The other day I visited a customer with a truly very sweet little dog. She could walk off leash nearly everywhere as she would mostly stay with her owner anyway. She “checked in” (looked at the owner) quite often and would go to her for support whenever she felt a little insecure about things, for example big dogs passing. There was clearly a lot of trust and connection in this relationship. As a behaviorist I don’t experience such a dreamy picture too often, and I was beginning to wonder why I had received a call for help. It turned out that the dog, however marvelous she was, did not cope well home alone. The close bond the owner and dog shared had a huge downside, and this was that the dog was too dependent on the owner(s) to cope well alone.
There is a huge emphasize in modern dog training on eye contact. There are tons of articles and video tutorials on how to get your dog to focus on YOU, instead of on the distractions around, and how to get them to check in with you as much as possible. Such exercises have value as it’s very helpful to be able to win your dogs attention when needed. There is one huge downside though and that is that you’re creating a very dependent dog. A dog that looks at you whenever he isn’t sure about something, instead of using his natural behavior to solve things and learn from them accordingly. These dogs often don’t develop the confidence they need in life to cope on their own.
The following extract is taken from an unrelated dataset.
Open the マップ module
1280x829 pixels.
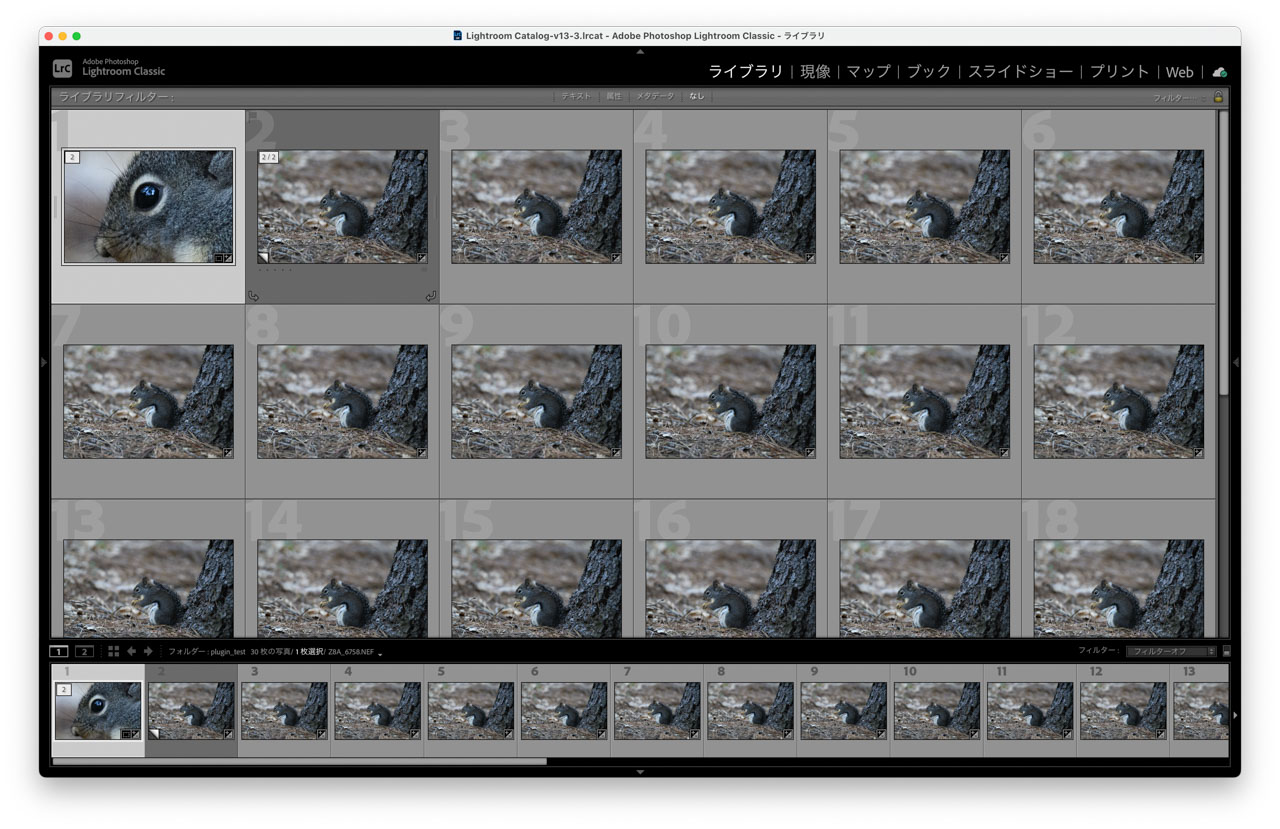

We must find a middle ground in my opinion. Yes, practice recalls to win your dogs attention when necessary, but also give him the opportunities to practice his natural behavior and learn from his mistakes. Let your dog sniff, let him make his own choices where possible and stimulate his curiosity and independence. Build your dogs confidence instead of having him rely on you for everything. This way your dog will continue to feel good also if you leave him on his own devices.